About this task – Could the whole of the data below be written out verbatim?

++++

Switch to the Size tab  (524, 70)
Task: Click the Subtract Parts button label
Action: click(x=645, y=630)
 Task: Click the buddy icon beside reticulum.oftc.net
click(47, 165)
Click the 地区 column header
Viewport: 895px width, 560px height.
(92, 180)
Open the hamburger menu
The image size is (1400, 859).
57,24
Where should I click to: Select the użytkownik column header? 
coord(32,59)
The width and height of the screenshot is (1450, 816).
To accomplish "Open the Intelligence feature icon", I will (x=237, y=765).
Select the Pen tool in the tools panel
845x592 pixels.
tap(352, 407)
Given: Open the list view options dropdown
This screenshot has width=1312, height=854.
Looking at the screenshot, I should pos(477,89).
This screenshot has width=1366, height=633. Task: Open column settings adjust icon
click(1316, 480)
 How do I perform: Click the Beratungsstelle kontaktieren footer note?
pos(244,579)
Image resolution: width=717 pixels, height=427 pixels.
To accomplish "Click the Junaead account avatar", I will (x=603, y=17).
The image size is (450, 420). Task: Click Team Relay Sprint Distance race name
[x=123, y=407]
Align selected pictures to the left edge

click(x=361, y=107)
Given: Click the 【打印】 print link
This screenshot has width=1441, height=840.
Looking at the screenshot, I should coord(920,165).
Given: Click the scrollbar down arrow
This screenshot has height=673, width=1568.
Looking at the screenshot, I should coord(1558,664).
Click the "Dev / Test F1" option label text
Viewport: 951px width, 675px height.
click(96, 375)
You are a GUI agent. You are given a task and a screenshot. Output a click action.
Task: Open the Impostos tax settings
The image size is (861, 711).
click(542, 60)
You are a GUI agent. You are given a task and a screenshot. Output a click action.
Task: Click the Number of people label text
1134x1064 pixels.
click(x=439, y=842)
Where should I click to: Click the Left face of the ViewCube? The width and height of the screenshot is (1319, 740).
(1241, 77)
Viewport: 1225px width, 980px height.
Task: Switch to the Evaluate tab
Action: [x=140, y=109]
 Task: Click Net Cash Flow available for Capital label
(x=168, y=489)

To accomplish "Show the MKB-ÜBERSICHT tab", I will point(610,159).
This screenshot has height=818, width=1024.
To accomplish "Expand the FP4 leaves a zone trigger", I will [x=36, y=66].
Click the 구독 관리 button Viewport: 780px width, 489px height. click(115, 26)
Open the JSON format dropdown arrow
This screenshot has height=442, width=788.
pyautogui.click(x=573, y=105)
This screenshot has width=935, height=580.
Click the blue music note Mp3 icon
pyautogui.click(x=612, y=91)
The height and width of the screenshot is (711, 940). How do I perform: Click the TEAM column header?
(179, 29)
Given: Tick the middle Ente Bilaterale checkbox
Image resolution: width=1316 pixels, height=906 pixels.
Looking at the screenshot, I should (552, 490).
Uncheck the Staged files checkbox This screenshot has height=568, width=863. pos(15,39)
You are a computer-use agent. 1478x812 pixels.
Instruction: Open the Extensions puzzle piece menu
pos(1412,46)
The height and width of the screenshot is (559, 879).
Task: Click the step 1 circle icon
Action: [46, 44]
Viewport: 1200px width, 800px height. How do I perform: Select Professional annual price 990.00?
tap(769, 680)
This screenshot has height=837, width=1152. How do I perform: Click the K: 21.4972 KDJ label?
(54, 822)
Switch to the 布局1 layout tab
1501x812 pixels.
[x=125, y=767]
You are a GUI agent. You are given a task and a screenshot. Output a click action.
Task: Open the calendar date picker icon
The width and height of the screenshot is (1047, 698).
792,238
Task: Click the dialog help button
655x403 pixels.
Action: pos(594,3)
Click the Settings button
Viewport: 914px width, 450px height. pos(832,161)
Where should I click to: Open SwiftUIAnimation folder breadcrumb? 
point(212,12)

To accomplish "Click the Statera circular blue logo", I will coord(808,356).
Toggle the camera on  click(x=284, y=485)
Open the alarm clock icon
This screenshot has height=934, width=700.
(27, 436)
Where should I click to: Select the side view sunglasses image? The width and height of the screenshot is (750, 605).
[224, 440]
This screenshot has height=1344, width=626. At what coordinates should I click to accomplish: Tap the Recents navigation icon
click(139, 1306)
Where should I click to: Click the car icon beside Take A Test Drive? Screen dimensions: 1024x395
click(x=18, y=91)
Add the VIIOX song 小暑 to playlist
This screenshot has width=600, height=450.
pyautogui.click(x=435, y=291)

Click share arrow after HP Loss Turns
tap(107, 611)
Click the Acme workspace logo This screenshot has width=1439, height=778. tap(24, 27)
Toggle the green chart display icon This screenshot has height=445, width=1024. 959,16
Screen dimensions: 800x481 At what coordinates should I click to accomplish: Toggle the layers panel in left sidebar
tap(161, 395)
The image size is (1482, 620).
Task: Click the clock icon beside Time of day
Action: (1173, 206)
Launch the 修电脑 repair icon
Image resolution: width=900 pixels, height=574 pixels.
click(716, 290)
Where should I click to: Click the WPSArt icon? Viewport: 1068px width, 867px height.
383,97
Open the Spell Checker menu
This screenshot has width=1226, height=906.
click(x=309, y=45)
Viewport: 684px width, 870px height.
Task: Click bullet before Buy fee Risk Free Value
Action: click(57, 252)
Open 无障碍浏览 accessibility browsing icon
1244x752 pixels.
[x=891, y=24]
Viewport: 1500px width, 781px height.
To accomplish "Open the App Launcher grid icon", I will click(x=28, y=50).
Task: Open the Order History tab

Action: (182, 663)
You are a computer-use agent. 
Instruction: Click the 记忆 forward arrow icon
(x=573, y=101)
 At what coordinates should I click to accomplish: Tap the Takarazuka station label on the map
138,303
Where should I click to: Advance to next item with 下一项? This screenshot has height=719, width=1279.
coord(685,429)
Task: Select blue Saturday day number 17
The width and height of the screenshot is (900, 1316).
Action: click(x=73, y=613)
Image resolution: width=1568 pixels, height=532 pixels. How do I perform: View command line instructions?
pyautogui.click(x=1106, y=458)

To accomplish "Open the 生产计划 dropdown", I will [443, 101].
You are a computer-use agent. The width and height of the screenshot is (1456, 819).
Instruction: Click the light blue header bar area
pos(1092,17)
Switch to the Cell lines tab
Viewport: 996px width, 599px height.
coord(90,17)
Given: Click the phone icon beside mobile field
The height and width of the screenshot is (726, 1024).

++++

Output for this exercise –
Switch to the Size tab  (524, 70)
Task: Click the Subtract Parts button label
Action: click(x=645, y=630)
 Task: Click the buddy icon beside reticulum.oftc.net
click(47, 165)
Click the 地区 column header
Viewport: 895px width, 560px height.
(92, 180)
Open the hamburger menu
The image size is (1400, 859).
57,24
Where should I click to: Select the użytkownik column header? 
coord(32,59)
The width and height of the screenshot is (1450, 816).
To accomplish "Open the Intelligence feature icon", I will (x=237, y=765).
Select the Pen tool in the tools panel
845x592 pixels.
tap(352, 407)
Given: Open the list view options dropdown
This screenshot has width=1312, height=854.
Looking at the screenshot, I should pos(477,89).
This screenshot has width=1366, height=633. Task: Open column settings adjust icon
click(1316, 480)
 How do I perform: Click the Beratungsstelle kontaktieren footer note?
pos(244,579)
Image resolution: width=717 pixels, height=427 pixels.
To accomplish "Click the Junaead account avatar", I will (x=603, y=17).
The image size is (450, 420). Task: Click Team Relay Sprint Distance race name
[x=123, y=407]
Align selected pictures to the left edge

click(x=361, y=107)
Given: Click the 【打印】 print link
This screenshot has width=1441, height=840.
Looking at the screenshot, I should coord(920,165).
Given: Click the scrollbar down arrow
This screenshot has height=673, width=1568.
Looking at the screenshot, I should coord(1558,664).
Click the "Dev / Test F1" option label text
Viewport: 951px width, 675px height.
click(96, 375)
You are a GUI agent. You are given a task and a screenshot. Output a click action.
Task: Open the Impostos tax settings
The image size is (861, 711).
click(542, 60)
You are a GUI agent. You are given a task and a screenshot. Output a click action.
Task: Click the Number of people label text
1134x1064 pixels.
click(x=439, y=842)
Where should I click to: Click the Left face of the ViewCube? The width and height of the screenshot is (1319, 740).
(1241, 77)
Viewport: 1225px width, 980px height.
Task: Switch to the Evaluate tab
Action: [x=140, y=109]
 Task: Click Net Cash Flow available for Capital label
(x=168, y=489)

To accomplish "Show the MKB-ÜBERSICHT tab", I will point(610,159).
This screenshot has height=818, width=1024.
To accomplish "Expand the FP4 leaves a zone trigger", I will [x=36, y=66].
Click the 구독 관리 button Viewport: 780px width, 489px height. click(115, 26)
Open the JSON format dropdown arrow
This screenshot has height=442, width=788.
pyautogui.click(x=573, y=105)
This screenshot has width=935, height=580.
Click the blue music note Mp3 icon
pyautogui.click(x=612, y=91)
The height and width of the screenshot is (711, 940). How do I perform: Click the TEAM column header?
(179, 29)
Given: Tick the middle Ente Bilaterale checkbox
Image resolution: width=1316 pixels, height=906 pixels.
Looking at the screenshot, I should (552, 490).
Uncheck the Staged files checkbox This screenshot has height=568, width=863. pos(15,39)
You are a computer-use agent. 1478x812 pixels.
Instruction: Open the Extensions puzzle piece menu
pos(1412,46)
The height and width of the screenshot is (559, 879).
Task: Click the step 1 circle icon
Action: [46, 44]
Viewport: 1200px width, 800px height. How do I perform: Select Professional annual price 990.00?
tap(769, 680)
This screenshot has height=837, width=1152. How do I perform: Click the K: 21.4972 KDJ label?
(54, 822)
Switch to the 布局1 layout tab
1501x812 pixels.
[x=125, y=767]
You are a GUI agent. You are given a task and a screenshot. Output a click action.
Task: Open the calendar date picker icon
The width and height of the screenshot is (1047, 698).
792,238
Task: Click the dialog help button
655x403 pixels.
Action: pos(594,3)
Click the Settings button
Viewport: 914px width, 450px height. pos(832,161)
Where should I click to: Open SwiftUIAnimation folder breadcrumb? 
point(212,12)

To accomplish "Click the Statera circular blue logo", I will coord(808,356).
Toggle the camera on  click(x=284, y=485)
Open the alarm clock icon
This screenshot has height=934, width=700.
(27, 436)
Where should I click to: Select the side view sunglasses image? The width and height of the screenshot is (750, 605).
[224, 440]
This screenshot has height=1344, width=626. At what coordinates should I click to accomplish: Tap the Recents navigation icon
click(139, 1306)
Where should I click to: Click the car icon beside Take A Test Drive? Screen dimensions: 1024x395
click(x=18, y=91)
Add the VIIOX song 小暑 to playlist
This screenshot has width=600, height=450.
pyautogui.click(x=435, y=291)

Click share arrow after HP Loss Turns
tap(107, 611)
Click the Acme workspace logo This screenshot has width=1439, height=778. tap(24, 27)
Toggle the green chart display icon This screenshot has height=445, width=1024. 959,16
Screen dimensions: 800x481 At what coordinates should I click to accomplish: Toggle the layers panel in left sidebar
tap(161, 395)
The image size is (1482, 620).
Task: Click the clock icon beside Time of day
Action: (1173, 206)
Launch the 修电脑 repair icon
Image resolution: width=900 pixels, height=574 pixels.
click(716, 290)
Where should I click to: Click the WPSArt icon? Viewport: 1068px width, 867px height.
383,97
Open the Spell Checker menu
This screenshot has width=1226, height=906.
click(x=309, y=45)
Viewport: 684px width, 870px height.
Task: Click bullet before Buy fee Risk Free Value
Action: click(57, 252)
Open 无障碍浏览 accessibility browsing icon
1244x752 pixels.
[x=891, y=24]
Viewport: 1500px width, 781px height.
To accomplish "Open the App Launcher grid icon", I will click(x=28, y=50).
Task: Open the Order History tab

Action: (182, 663)
You are a computer-use agent. 
Instruction: Click the 记忆 forward arrow icon
(x=573, y=101)
 At what coordinates should I click to accomplish: Tap the Takarazuka station label on the map
138,303
Where should I click to: Advance to next item with 下一项? This screenshot has height=719, width=1279.
coord(685,429)
Task: Select blue Saturday day number 17
The width and height of the screenshot is (900, 1316).
Action: click(x=73, y=613)
Image resolution: width=1568 pixels, height=532 pixels. How do I perform: View command line instructions?
pyautogui.click(x=1106, y=458)

To accomplish "Open the 生产计划 dropdown", I will [443, 101].
You are a computer-use agent. The width and height of the screenshot is (1456, 819).
Instruction: Click the light blue header bar area
pos(1092,17)
Switch to the Cell lines tab
Viewport: 996px width, 599px height.
coord(90,17)
Given: Click the phone icon beside mobile field
The height and width of the screenshot is (726, 1024).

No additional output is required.